Explained | The three laws that forced Indian farmers to hit the streets


India is currently witnessing one of the most aggressive protests by the farmers post Independence. The farmers have hit the streets against three key agriculture laws that were enacted by the Parliament of India a couple of months ago.

The three laws that have forced the farmers to organise massive protests, particularly in north India, are:

1) Farmers (Empowerment and Protection) Agreement on Price Assurance and Farm Services Act, 2020

2) Farmers Produce Trade and Commerce (Promotion and Facilitation) Act, 2020, and

3) The Essential Commodities (Amendment) Act, 2020

These laws took effect from September 27 after President Ram Nath Kovind gave assent. However, a few states where opposition parties are in power have decided not to enforce the laws. In October, the Punjab Legislative Assembly passed its three bills aimed at vetoing the contentious central laws.
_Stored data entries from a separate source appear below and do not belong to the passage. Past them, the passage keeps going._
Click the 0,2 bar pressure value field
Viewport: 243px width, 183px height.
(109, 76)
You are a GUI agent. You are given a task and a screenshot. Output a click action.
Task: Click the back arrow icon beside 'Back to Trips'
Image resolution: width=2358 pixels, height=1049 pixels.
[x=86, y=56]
The Kerala government has written to the central government making it categorically clear that the state would not implement the new farm laws.

Explained | The three laws that forced Indian farmers to hit the streets

What farmers fear

The farmers have expressed apprehension that the Centre's farm laws would pave the way for the dismantling of the Minimum Support Price (MSP) system, leaving them at the "mercy" of big corporates.
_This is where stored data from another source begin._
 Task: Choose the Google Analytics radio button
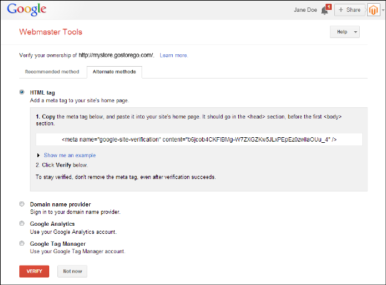click(x=22, y=223)

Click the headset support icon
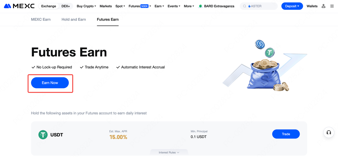click(329, 132)
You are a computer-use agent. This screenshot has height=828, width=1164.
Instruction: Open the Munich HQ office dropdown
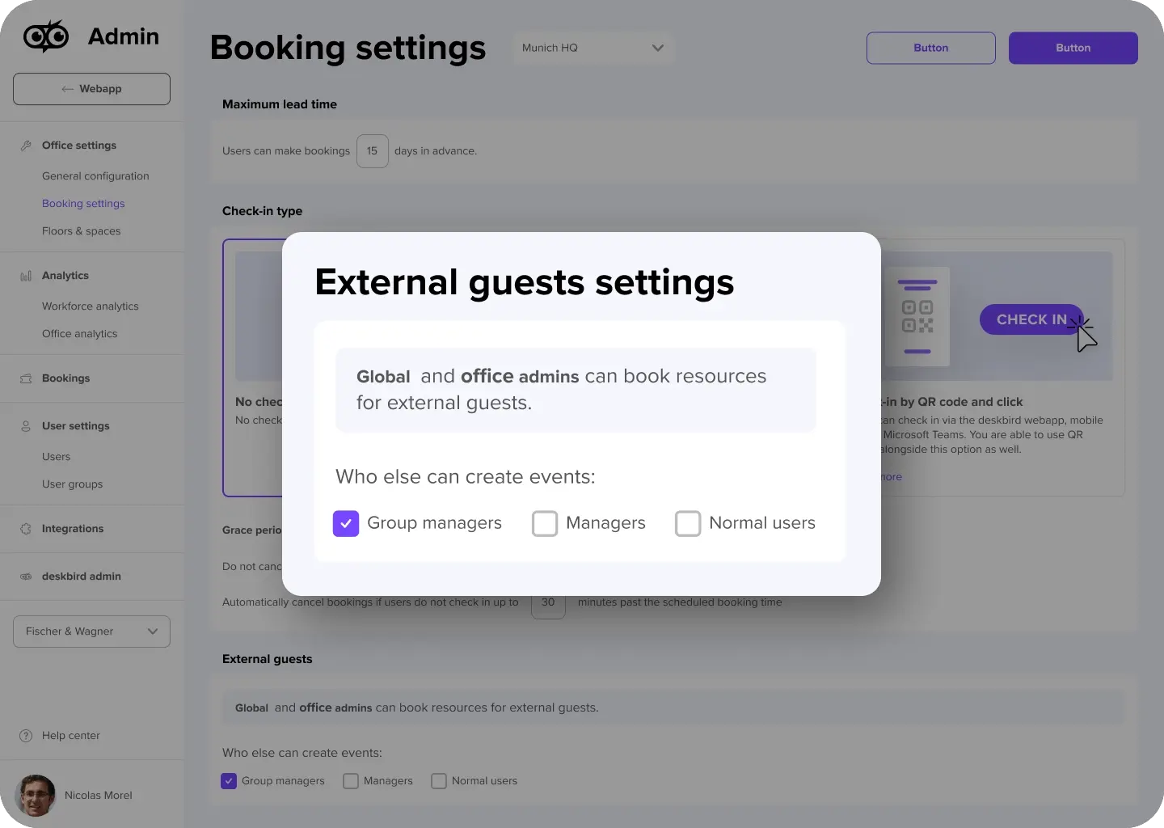593,48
The government has maintained that the new laws will bring farmers better opportunities and usher in new technologies in agriculture.

Let's take a closer look at what the new laws are all about:


1) The Farmers’ Produce Trade and Commerce (Promotion and Facilitation) Act, 2020

Proclaimed Aims and Benefits:

• To give freedom to farmers to sell their produce outside the notified marketing yards (mandis) of the Agricultural Produce Market Committee.
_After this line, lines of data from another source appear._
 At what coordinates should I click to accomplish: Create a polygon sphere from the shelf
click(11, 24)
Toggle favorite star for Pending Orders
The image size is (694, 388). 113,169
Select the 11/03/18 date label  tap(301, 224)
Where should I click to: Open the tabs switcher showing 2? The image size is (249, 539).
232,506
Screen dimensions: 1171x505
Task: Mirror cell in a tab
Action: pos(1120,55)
• To facilitate remunerative prices through competitive alternative trading channels.

• No cess or levy on sale of agricultural produce under this Act.

• To allow more choices for farmers, reduce marketing costs, and help them get better prices.

• Help farmers of regions with surplus produce to get better prices.

Why The Opposition:

• Farmers and opposition parties fear the law will lead to the end of the MSP-based procurement system and may lead to exploitation by private companies.

• States will lose revenue in the form of ‘mandi fees’ if farmers sell their produce outside registered APMC markets.

• Commission agents stand to lose if the entire farm trade moves out of mandis.

2) The Farmers (Empowerment and Protection) Agreement on Price Assurance and Farm Services Act, 2020

Proclaimed Aims and Benefits:

• To give farmers the right to enter into a contract with agribusiness firms, processors, wholesalers, exporters, or large retailers for the sale of future farming produce at a pre-agreed price.

• To transfer the risk of market unpredictability from farmers to sponsors.

• To boost farmer income by reducing the cost of marketing by giving them access to modern tech and better inputs.

Why The Opposition:

• Farmer bodies and opposition parties say the law is framed to suit “big corporates who seek to dominate the Indian food and agriculture business”.

• They also fear the law will weaken the negotiating power of farmers.

• Farmers suspect big private companies, exporters, wholesalers, and processors may get an edge.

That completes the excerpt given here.